#### TAREFA A:
Responda com base no resumo sobre a pesquisa em design no Brasil:
(i) Qual foi o primeiro periódico científico brasileiro inteiramente dedicado ao campo?
(ii) Quantos programas de pós-graduação em Design stricto sensu estavam em operação no Brasil em 2025?
(iii) Quantos artigos a edição reúne?
• • • • • • •
Projetar o campo: historiografias, críticas e escritas do Design

Guilherme Altmayer

Resumo


Com mais de três décadas após a fundação de Estudos em Design, primeiro periódico científico brasileiro inteiramente dedicado ao campo, e os vinte e oito programas de pós-graduação em Design stricto sensu em operação no Brasil em 2025, é possível reconhecer certa maturidade e diversidade que caracterizam hoje a pesquisa em design no país; notadamente no que tange teoria, crítica e história do design, recorte da presente edição. Os dez artigos aqui reunidos - promovem investigações sobre origens institucionais, epistemologias alternativas, revisões historiográficas e novas abordagens ontológicas - são evidências do vigor de um campo que se consolida cada vez mais como espaço científico autônomo, mas que, simultaneamente, mantém um diálogo necessário com outras áreas do conhecimento.
• • • • • • •
#### TAREFA B:
Transcreva, sem nenhuma alteração, as linhas dos registros que vão da linha com "Click the scrollbar grip in the center" até o fim dos registros, incluindo as duas extremidades.
• • • • • • •
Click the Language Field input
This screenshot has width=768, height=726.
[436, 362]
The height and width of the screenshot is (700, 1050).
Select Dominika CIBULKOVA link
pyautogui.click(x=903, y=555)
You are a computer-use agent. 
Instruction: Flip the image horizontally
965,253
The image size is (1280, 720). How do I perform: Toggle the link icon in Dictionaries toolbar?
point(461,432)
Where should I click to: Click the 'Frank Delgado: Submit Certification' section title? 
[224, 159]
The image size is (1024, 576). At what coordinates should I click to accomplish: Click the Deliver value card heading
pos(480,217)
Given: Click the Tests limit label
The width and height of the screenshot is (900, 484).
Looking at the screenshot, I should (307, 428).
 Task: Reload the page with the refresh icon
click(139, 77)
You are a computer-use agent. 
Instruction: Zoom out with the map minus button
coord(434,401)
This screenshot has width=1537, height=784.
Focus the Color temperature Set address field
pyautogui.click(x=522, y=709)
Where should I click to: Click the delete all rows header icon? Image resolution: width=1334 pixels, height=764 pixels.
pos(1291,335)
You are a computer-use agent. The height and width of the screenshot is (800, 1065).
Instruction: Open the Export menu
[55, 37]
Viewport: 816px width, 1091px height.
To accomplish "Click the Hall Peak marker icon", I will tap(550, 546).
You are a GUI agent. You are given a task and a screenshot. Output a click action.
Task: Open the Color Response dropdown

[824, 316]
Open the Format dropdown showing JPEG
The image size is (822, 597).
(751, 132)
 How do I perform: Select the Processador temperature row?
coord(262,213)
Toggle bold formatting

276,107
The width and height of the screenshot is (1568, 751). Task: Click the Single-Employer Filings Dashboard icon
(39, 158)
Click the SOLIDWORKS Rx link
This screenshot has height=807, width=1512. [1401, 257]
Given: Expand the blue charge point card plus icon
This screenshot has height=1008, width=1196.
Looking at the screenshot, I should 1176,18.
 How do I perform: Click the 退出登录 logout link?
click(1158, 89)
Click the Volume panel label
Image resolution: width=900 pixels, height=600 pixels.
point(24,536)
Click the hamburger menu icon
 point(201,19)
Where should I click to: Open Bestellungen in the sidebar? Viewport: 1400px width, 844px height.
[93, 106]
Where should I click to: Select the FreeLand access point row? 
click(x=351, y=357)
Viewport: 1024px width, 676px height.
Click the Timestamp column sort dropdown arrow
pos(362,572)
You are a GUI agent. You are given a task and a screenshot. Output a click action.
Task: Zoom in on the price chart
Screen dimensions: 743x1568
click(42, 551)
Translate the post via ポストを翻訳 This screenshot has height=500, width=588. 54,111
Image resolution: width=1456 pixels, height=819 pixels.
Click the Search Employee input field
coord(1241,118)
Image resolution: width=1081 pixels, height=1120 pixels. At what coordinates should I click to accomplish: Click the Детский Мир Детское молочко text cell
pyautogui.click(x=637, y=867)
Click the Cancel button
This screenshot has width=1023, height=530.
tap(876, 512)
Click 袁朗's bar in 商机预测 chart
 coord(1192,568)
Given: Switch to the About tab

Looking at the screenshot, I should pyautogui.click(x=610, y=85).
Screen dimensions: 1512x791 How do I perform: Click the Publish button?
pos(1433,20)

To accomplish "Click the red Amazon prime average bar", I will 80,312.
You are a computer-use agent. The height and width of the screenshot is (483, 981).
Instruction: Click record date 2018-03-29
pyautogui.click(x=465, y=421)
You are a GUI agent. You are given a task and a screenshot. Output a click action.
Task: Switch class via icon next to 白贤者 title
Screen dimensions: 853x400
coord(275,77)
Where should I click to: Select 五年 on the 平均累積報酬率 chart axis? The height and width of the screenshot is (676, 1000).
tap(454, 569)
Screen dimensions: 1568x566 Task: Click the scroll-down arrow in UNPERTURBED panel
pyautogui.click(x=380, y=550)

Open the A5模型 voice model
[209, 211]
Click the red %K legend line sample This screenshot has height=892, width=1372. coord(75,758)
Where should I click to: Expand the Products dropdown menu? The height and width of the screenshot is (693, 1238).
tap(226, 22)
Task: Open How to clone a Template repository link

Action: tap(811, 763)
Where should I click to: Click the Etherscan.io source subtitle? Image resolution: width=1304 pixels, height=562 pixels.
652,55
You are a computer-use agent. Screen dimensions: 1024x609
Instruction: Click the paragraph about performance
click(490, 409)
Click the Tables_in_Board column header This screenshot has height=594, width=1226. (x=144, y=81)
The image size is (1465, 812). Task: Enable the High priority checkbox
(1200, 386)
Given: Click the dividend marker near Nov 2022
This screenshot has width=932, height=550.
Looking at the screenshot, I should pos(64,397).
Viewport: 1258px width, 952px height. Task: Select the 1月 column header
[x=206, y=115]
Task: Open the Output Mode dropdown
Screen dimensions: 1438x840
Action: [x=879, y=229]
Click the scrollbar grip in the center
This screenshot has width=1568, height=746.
• • • • • • •
#### RESULTADO CORRETO A:
(i) Estudos em Design.
(ii) Vinte e oito.
(iii) Dez.

#### RESULTADO CORRETO B:
Click the scrollbar grip in the center
This screenshot has width=1568, height=746.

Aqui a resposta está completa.